Task description
Among the entries below, find the lines with the word "panel" and copy them.

Saved entries
+===+

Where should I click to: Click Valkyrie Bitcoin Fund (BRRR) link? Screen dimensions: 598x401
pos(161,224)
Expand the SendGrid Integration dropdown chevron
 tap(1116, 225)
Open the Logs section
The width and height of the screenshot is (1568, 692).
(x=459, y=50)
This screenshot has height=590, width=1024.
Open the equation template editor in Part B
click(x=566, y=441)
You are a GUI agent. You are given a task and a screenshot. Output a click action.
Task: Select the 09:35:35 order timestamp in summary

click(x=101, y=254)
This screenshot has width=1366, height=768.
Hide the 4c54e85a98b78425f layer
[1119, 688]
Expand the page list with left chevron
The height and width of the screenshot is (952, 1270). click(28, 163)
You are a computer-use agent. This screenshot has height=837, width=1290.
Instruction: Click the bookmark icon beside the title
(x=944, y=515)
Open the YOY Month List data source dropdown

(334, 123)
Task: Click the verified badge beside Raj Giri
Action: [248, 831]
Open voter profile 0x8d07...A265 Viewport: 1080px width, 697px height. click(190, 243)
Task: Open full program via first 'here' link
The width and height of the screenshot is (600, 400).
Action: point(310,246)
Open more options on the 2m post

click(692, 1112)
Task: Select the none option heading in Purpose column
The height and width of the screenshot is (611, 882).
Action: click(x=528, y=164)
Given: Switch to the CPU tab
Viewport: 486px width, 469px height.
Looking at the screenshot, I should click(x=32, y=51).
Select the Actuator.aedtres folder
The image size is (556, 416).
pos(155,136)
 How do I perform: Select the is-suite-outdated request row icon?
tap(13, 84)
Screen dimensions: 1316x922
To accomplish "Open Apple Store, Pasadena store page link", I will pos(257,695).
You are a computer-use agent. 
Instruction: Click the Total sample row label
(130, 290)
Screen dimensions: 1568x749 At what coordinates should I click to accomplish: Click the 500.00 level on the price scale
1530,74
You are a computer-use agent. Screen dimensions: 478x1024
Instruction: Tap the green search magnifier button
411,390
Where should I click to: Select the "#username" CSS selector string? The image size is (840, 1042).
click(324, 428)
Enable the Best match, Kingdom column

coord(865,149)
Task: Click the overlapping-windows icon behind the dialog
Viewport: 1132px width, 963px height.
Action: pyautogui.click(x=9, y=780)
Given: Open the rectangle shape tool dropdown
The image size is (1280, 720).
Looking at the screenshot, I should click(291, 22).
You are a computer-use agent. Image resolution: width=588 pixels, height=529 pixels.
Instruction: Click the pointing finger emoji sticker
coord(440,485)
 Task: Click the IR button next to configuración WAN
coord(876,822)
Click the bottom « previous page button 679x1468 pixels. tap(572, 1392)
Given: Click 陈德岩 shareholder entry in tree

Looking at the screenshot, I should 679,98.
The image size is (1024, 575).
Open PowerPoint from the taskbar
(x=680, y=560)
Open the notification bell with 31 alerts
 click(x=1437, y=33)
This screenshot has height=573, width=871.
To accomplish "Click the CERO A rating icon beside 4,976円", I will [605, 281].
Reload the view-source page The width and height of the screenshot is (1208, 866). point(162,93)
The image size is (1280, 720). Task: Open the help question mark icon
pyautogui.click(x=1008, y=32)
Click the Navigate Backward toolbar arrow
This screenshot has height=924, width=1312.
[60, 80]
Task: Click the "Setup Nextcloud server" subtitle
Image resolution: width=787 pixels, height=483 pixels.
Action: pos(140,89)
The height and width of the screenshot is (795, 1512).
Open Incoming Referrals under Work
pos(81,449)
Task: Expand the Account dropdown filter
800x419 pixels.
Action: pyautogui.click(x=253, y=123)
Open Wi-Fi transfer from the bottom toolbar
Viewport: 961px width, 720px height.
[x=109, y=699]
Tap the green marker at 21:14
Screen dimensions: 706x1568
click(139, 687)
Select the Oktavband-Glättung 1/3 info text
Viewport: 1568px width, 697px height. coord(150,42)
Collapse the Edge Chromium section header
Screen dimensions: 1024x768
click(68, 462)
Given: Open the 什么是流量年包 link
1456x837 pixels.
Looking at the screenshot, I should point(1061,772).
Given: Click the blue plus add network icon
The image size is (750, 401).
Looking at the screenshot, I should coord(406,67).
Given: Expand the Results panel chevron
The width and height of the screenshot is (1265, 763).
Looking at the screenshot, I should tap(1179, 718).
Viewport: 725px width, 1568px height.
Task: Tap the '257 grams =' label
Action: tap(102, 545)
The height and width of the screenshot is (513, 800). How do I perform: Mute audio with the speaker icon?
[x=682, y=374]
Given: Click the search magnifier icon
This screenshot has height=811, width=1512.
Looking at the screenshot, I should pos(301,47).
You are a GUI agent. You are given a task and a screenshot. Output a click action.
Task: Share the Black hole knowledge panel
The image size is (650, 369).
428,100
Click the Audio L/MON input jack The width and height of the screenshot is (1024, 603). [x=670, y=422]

+===+

Answer space
Given: Expand the Results panel chevron
Task: Share the Black hole knowledge panel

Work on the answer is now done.